England suffered World Cup final heartbreak as South Africa were crowned world champions after a 32-12 victory in Yokohama.
Eddie Jones’ side, who arrived late to the stadium, lacked the composure, cutting edge, organisation and execution of their semi-final performance and were made to pay by Handre Pollard’s boot.
In the 2007 final, Percy Montgomery claimed all the points for the Springboks, and this time it was Pollard’s kicking that punished England, hitting four penalties in the first half to give his side a 12-6 lead.
No team trailing at half-time had ever come back to win the final and lift the William Webb Ellis trophy, and as much as England improved in the second period they could never get fully back into the match.
After captain Owen Farrell and Pollard traded two more penalties apiece, as well as missing one each, the deciding moment game on 66 minutes as winger Makazole Mapimpi went over for the first try after a clever chip and chase.
And England pushed to make something happen in the final minutes they lost the ball on halfway and winger Cheslin Kolbe ran 30 metres, beating three tacklers to score a wonderful try and seal victory for South Africa.
History was made, as Siya Kolisi became the first black South African captain to lift the William Webb Ellis trophy.
England captain Owen Farrell said: “We didn’t start the game well and had a disappointing first half.
“I am proud of this group, what we’ve done and how far we’ve come over the course of this tournament and that showed in the character and fight we showed in the second half.
“But credit to South Africa, they were very good today.”
South Africa captain Kolisi said: “The team has gone through a lot and the team has faced a lot of challenges.
“But the people of South Africa have got behind us and it has made such a difference. We appreciate all the support from every area of South Africa.
“We have a lot of problems in our country. But this team is from so many different backgrounds and races and we’ve come together to achieve one goal. We’ve done it and shown what’s possible.
“I hope we’ve done South Africa proud and show if we pull together as one we can achieve anything as a country.”
After flying out of the blocks against New Zealand a week earlier, England were ambushed by South Africa’s instant ferocity and never truly recovered.
Seeing prop Kyle Sinckler knocked out inside three minutes and unable to return was a savage setback – but it was only the beginning of their problems as panic swept through Red Rose ranks.
Nowhere was their vulnerability more evident than at the scrum where Tendai Mtawarira tormented Sinckler’s replacement Dan Cole to win a series of penalties that placed South Africa in full command.
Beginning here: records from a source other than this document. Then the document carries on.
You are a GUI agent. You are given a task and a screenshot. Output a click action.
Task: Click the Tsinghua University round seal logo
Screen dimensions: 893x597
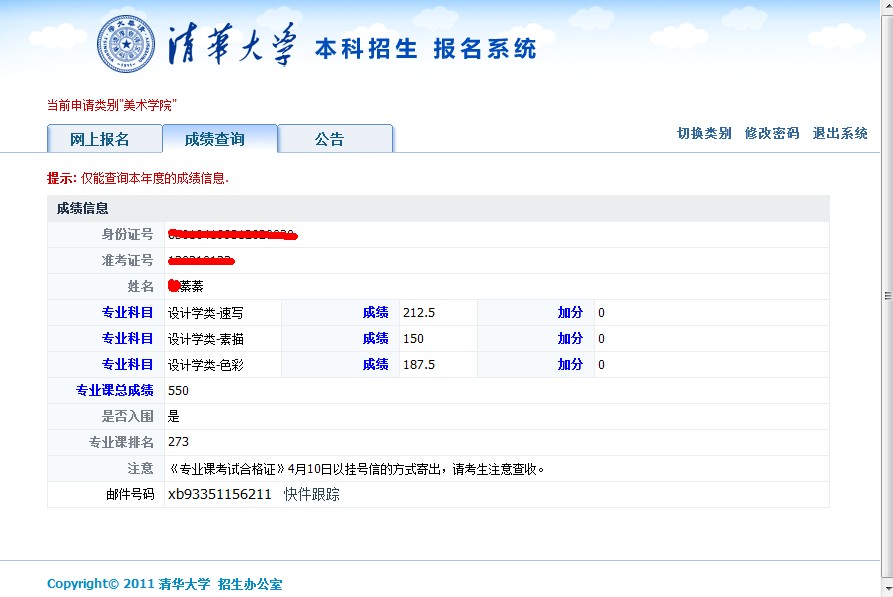click(126, 45)
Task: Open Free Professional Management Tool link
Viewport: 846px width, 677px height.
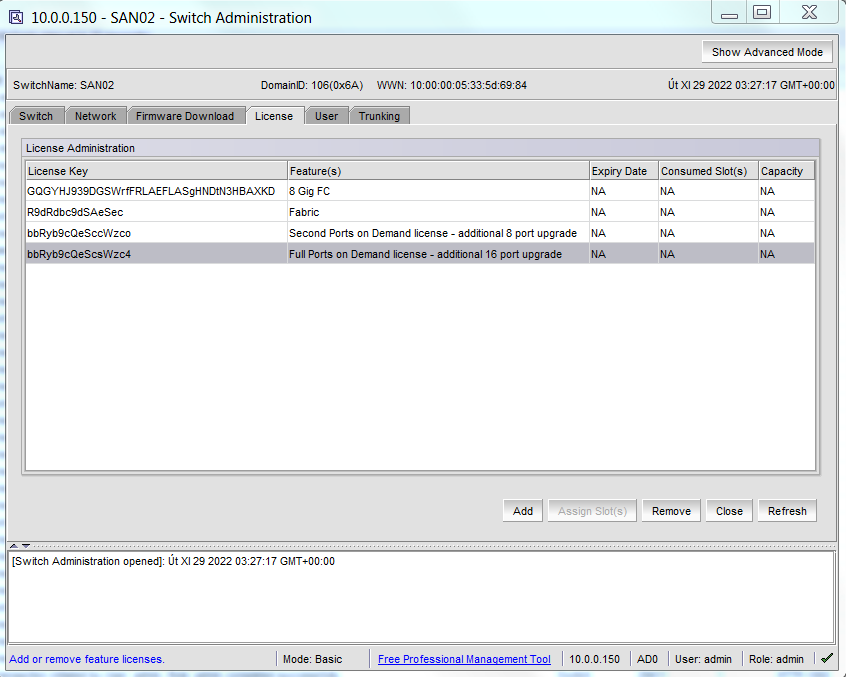Action: (464, 659)
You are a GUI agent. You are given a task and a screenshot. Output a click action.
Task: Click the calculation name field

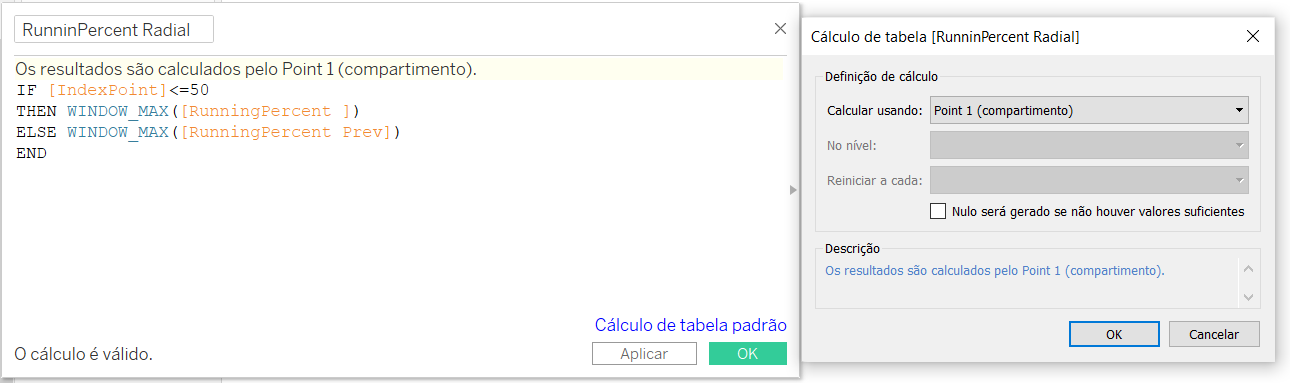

Willie Le Roux glided into space and Pollard forced a gap as the Springboks poured forward and when a penalty came at the breakdown, Pollard drew first blood.
Ben Youngs joined Farrell and Billy Vunipola in flinging out a wild, misjudged pass as England continued to invite pressure but they sprung into life on their first visit to the opposition 22 with the Vunipola brothers making thunderous carries.
The passage of play was ended by three points from Farrell but it also delivered a blow to South Africa, who lost hooker Mbongeni Mbonambi and lock Lood De Jager to injury.
Another scrum penalty allowed Pollard to regain the lead and when Ford kicked out on the full, there were strong hints that England were not close to the levels produced when beating the All Blacks.
England did threaten again with a sustained onslaught lasting 26 phases, once more led by the Vunipolas but with assistance from Manu Tuilagi, and they were only kept at bay by desperate defending before collecting another three points through Farrell.
South Africa continued to squeeze and smother, especially at the scrum, and when Pollard was on target with two additional penalties they led 12-6 at half-time.
With Joe Marler’s arrival, fortunes changed and referee Jerome Garces reacted as South Africa were sent into full retreat, Farrell making the most of the opportunity by nailing his kick to reduce the deficit to one penalty.
An exchange of penalties followed but suddenly the Springboks no longer needed the boot of their hard-running fly-half as first Mapimpi and then Kolbe plundered superb tries which ultimately confirmed England’s fate.
Both took advantage of tiring English legs, stamina sapped by the sustained battering they had taken at the hands of worthy winners as South Africa upset the odds and won handsomely.